* Aim of the exercise *
Can you convert the records below, from the line with "Where should I click to: Click" up to and including the line with "Action: pos(1383,41)", into a Markdown table with the columns Row and Line, numbering each line and skipping blank ones?

* Extracted records *

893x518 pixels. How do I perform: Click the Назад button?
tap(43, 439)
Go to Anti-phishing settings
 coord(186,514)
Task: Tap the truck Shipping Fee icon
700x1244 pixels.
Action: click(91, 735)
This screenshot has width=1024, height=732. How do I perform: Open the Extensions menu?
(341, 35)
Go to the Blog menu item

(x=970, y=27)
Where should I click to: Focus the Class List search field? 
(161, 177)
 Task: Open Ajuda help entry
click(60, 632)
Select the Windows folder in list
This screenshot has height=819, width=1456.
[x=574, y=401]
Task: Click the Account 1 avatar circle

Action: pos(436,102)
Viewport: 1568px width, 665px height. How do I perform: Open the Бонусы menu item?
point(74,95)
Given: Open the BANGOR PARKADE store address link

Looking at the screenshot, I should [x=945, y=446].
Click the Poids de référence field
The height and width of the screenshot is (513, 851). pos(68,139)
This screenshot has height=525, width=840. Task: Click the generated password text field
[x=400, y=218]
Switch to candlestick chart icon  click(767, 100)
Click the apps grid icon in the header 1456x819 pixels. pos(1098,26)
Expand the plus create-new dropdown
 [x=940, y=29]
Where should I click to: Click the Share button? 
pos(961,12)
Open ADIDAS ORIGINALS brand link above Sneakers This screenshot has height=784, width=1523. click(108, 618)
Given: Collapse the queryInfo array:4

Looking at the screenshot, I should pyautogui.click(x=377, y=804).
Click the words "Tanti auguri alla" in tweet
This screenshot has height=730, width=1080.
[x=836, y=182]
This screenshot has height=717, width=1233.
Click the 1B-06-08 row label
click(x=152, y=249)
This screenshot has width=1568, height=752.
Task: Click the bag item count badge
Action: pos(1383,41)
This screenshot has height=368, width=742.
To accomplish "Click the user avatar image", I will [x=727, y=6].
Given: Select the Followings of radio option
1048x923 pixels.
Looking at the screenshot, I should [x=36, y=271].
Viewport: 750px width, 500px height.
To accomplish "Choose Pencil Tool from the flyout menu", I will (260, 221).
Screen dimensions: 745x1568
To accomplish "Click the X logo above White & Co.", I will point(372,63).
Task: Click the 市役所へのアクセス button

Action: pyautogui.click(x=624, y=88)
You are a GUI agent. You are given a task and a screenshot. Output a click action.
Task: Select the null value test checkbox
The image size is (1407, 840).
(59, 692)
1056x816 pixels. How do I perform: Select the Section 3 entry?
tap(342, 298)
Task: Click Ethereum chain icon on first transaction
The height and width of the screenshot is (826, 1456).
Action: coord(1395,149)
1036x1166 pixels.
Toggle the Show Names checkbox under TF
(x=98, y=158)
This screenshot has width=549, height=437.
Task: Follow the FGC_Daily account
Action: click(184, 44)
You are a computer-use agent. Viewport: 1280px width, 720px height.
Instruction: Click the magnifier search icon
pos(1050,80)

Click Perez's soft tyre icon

* Result for this exercise *
| Row | Line |
|---|---|
| 1 | Where should I click to: Click the Share button?  |
| 2 | pos(961,12) |
| 3 | Open ADIDAS ORIGINALS brand link above Sneakers This screenshot has height=784, width=1523. click(108, 618) |
| 4 | Given: Collapse the queryInfo array:4 |
| 5 | Looking at the screenshot, I should pyautogui.click(x=377, y=804). |
| 6 | Click the words "Tanti auguri alla" in tweet |
| 7 | This screenshot has height=730, width=1080. |
| 8 | [x=836, y=182] |
| 9 | This screenshot has height=717, width=1233. |
| 10 | Click the 1B-06-08 row label |
| 11 | click(x=152, y=249) |
| 12 | This screenshot has width=1568, height=752. |
| 13 | Task: Click the bag item count badge |
| 14 | Action: pos(1383,41) |